By Hugo Harris
Durham County Council has initiated a consultation that could result in the banning of “To Let” boards outside Durham’s houses.
A voluntary landlord scheme was launched in 2009 with the aim of reducing the number of boards in Durham by curbing the extent landlords could advertise to one board per street.
After recent breaches in the scheme’s code, the council is now asking the public whether it believes restrictions should be strengthened or an outright ban should be imposed.
The latter move, which would not sanction the erection of any “To Let” boards within Durham would have ‘‘the most positive impact on the character and appearance of the historic city,” according to the council. The former option would allow ‘proportionate advertising’ but also enable the formal enforcement of regulations which would limit the number of and times at which the boards could be displayed.
Councillor Neil Foster alluded to the fact landlords and letting agents desire to advertise to students led to the calls for a public consultation on the issue:
“While we understand and appreciate the need for landlords to market their properties, this has to be balanced against the impact that letting boards can have on our beautiful and historic city. We also believe that “To Let” boards are a minor part of the modern marketing strategy and that most students will locate property via the internet.”

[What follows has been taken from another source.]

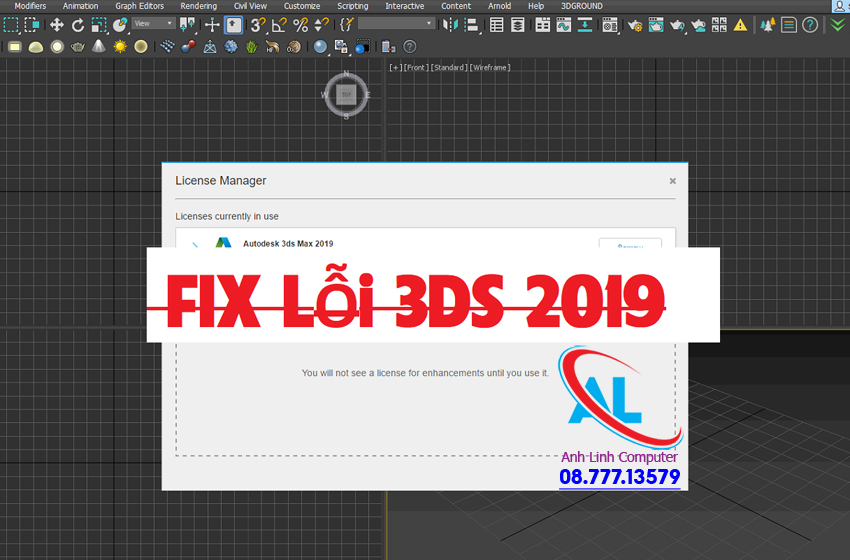Expand the toolbar overflow green chevrons
This screenshot has height=560, width=850.
[838, 25]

Dawn Piria from JW Wood Student Lettings in Durham opposes Durham County Council initiatives, stating in an interview with ITV, “the way advertising is, no-one would like to see an outright ban.”
She later added that “if there’s an outright ban I think there will be people that will find ways around advertising within a property”. JW Wood’s website currently promises to ‘prominently display’ the property of letting clients ‘to attract potential tenants’.
Similar ideas to restrict the number of “To Let” signs in predominantly student areas are being debated in six other university towns and cities of Brighton, Liverpool, Belfast, Leicester, Newcastle, and London.
The closing date for comments to Durham County Council is Friday 17 February.